THE Congress of South African Trade Unions (Cosatu) said on Friday it would continue with mass action, starting with marches on November 30 and closing the freeways around Johannesburg, Ekurhuleni and Tshwane on December 6.
The Transport Laws and Related Matters Amendment Bill was withdrawn by the African National Congress (ANC) at the National Assembly last Thursday, temporarily halting the implementation of e-tolling in Gauteng.
The bill’s provisions were important for implementing the contro versial tolling system and its withdrawal means the system will not be implemented this year. Deliberations are expected to continue in February when Parliament reconvenes.
While it is not clear why the bill was withdrawn, Cosatu’s Gauteng provincial secretary Dumisani Dakile said the bill may have been withdrawn to extend the time for public engagement which is set to officially end today. Mr Dakile said Cosatu had served the National Economic Development and Labour Council with a notice to say the mass action was legal and protected.
The Department of Transport held three public hearings this month to gather public comment, at which the majority of Gauteng residents in attendance were against e-tolling. Cosatu and the Opposition to Urban Tolling Alliance (Outa) criticised the public hearing and Cosatu called them a "farce".
On Friday, Cosatu will hold a march from Newtown to the Department of Transport, the Department of Housing and the premier’s office. In Tshwane the march will be led to the Department of Transport and the Department of Finance.

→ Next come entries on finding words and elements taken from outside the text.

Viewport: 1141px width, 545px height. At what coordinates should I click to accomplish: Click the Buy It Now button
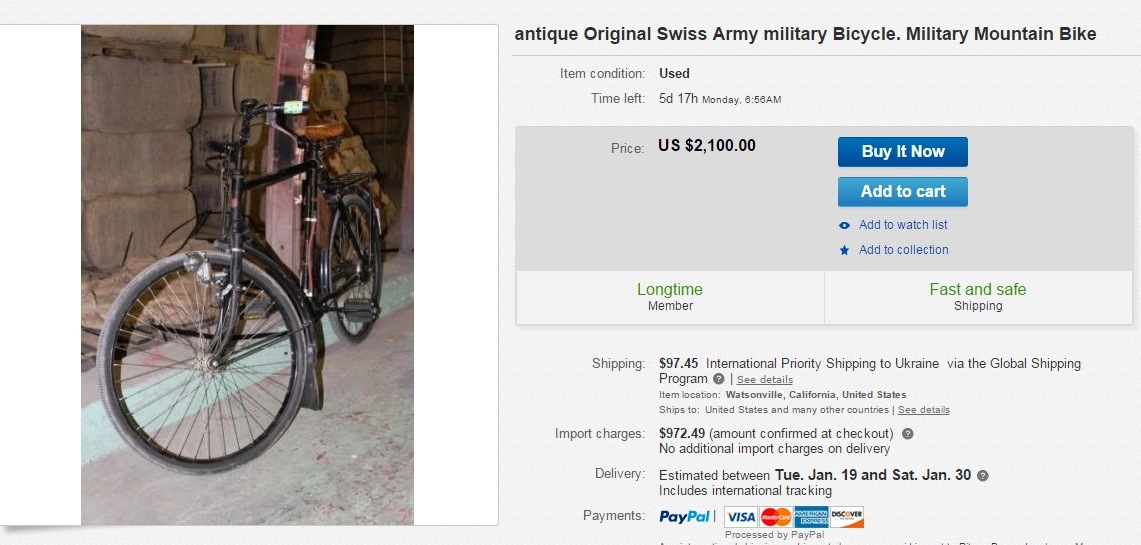click(x=902, y=152)
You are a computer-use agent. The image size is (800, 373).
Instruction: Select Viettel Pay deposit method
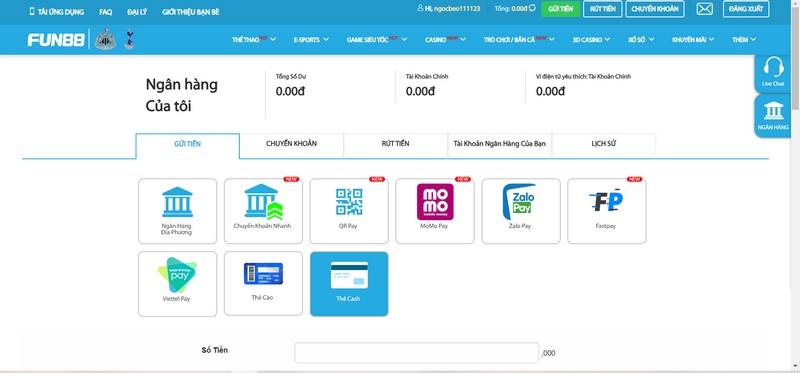pyautogui.click(x=177, y=284)
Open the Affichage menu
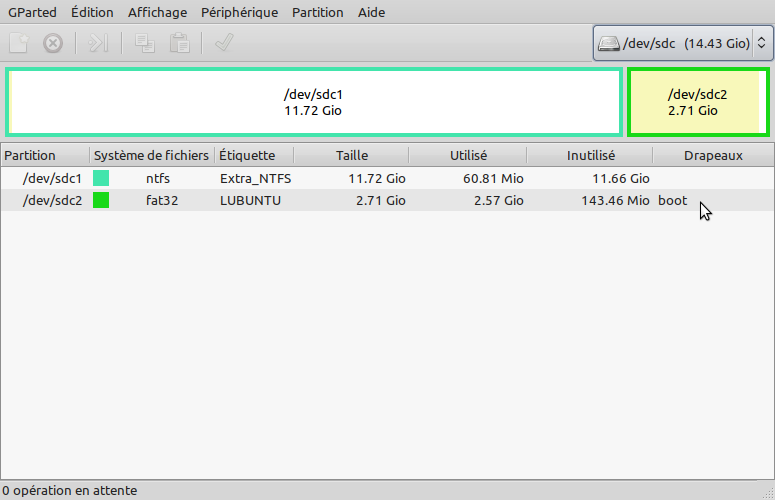This screenshot has width=775, height=500. (157, 13)
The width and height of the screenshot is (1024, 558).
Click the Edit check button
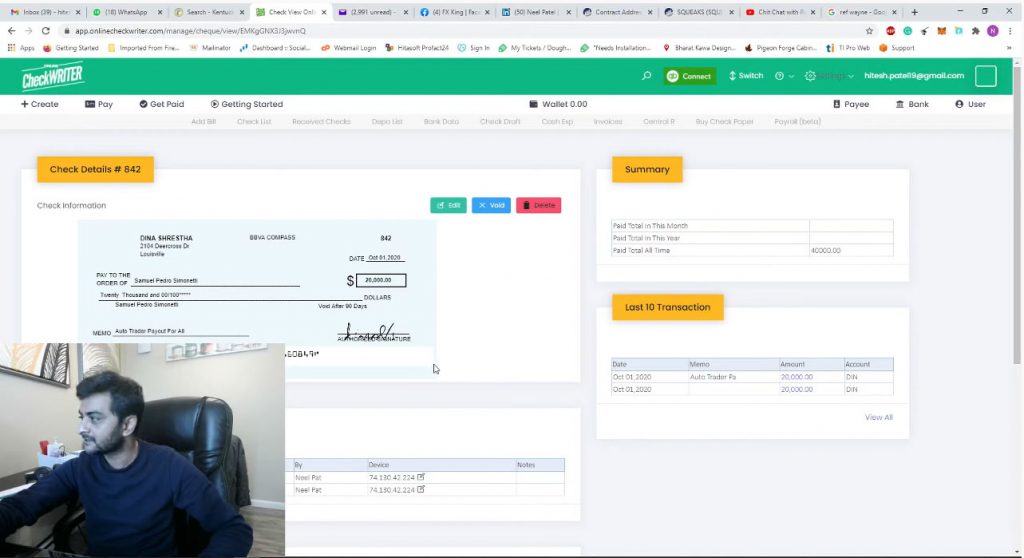click(449, 205)
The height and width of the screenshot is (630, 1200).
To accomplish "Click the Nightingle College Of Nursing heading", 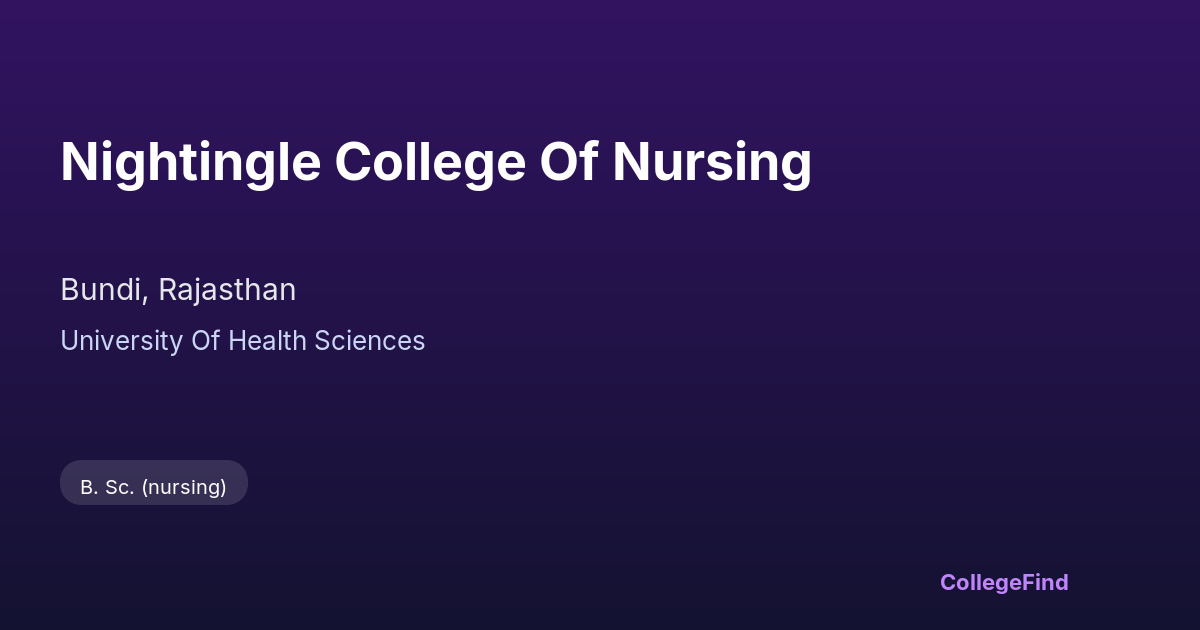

Cosatu Gauteng chairman Phutas Tseki said the withdrawal of the bill was welcomed because it could have opened up the possibility for e-tolling outside Gauteng.
"The primary purpose of the bill was to legalise e-tolling. All other matters in the bill are secondary. If you look at that particular bill it also enables Sanral to instal the same gantries in all of the other provinces," Mr Tseki said.
Cosatu urged the public to join in the mass action and also planned to hold night vigils during the opening of Parliament and legislatures in February. It promised "the mother of all battles" in March.
Opposition parties claimed a victory on Thursday with the withdrawal of the transport laws bill. Democratic Alliance transport spokesman Ian Ollis said: "Pressure from opposition parties pressed the ANC to withdraw." However, the Department of Transport said the bill was postponed.